What Vascular Ultrasound Testing Has Revealed about Pediatric Atherogenesis, and a Potential Clinical Role for Ultrasound in Pediatric Risk Assessment
Author(s) -
Arnold H. Slyper
Publication year - 2004
Publication title -
the journal of clinical endocrinology and metabolism
Language(s) - English
Resource type - Journals
SCImago Journal Rank - 2.206
H-Index - 353
eISSN - 1945-7197
pISSN - 0021-972X
DOI - 10.1210/jc.2003-030644
Subject(s) - medicine , cardiology , brachial artery , intima media thickness , familial hypercholesterolemia , endothelial dysfunction , offspring , diabetes mellitus , coronary artery disease , vascular disease , supravalvular aortic stenosis , coronary arteries , ultrasound , family history , artery , radiology , carotid arteries , pregnancy , endocrinology , stenosis , blood pressure , cholesterol , biology , genetics
Coronary vascular disease is one facet of a generalized disturbance of vascular function present throughout the vascular tree. Dysfunction of the endothelium leads to thickening of the intima and media of the vessel wall of large and medium-sized muscular arteries and large elastic arteries, such as the aorta, carotid, and iliac arteries.
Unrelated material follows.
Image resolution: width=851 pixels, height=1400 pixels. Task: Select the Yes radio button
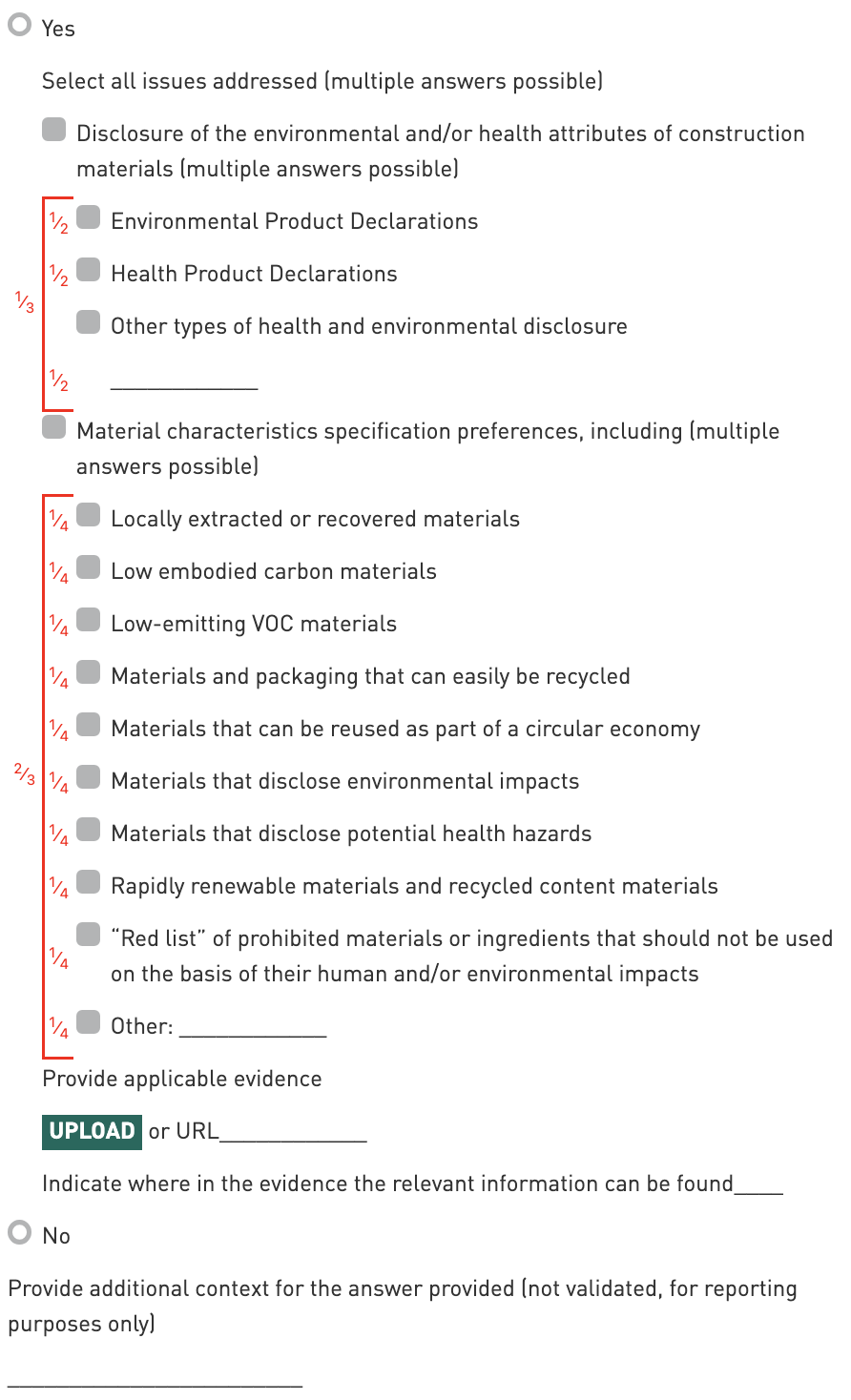coord(20,25)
Flow-mediated dilatation of the brachial artery is one of several tests used to assess dysfunction of the endothelium using high resolution ultrasound. Endothelial dysfunction has been demonstrated in children with heterozygous familial hypercholesterolemia, type 1 diabetes, morbid obesity, and homozygous homocystinuria and in the offspring of a parent with early coronary disease. High resolution ultrasound has also confirmed postmortem findings that atherogenesis has its beginnings in childhood and adolescence, with the demonstration of increased carotid artery intima-medial thickening in children with familial hypercholesterolemia, familial combined hyperlipidemia, and type 1 diabetes and in the offspring of a parent with early coronary disease. In combination with family history and traditional risk factors, ultrasound evaluation of brachial artery flow-mediated vasodilation and carotid artery intima-medial thickening could be used in a clinical setting to assess coronary risk in high risk pediatric patients.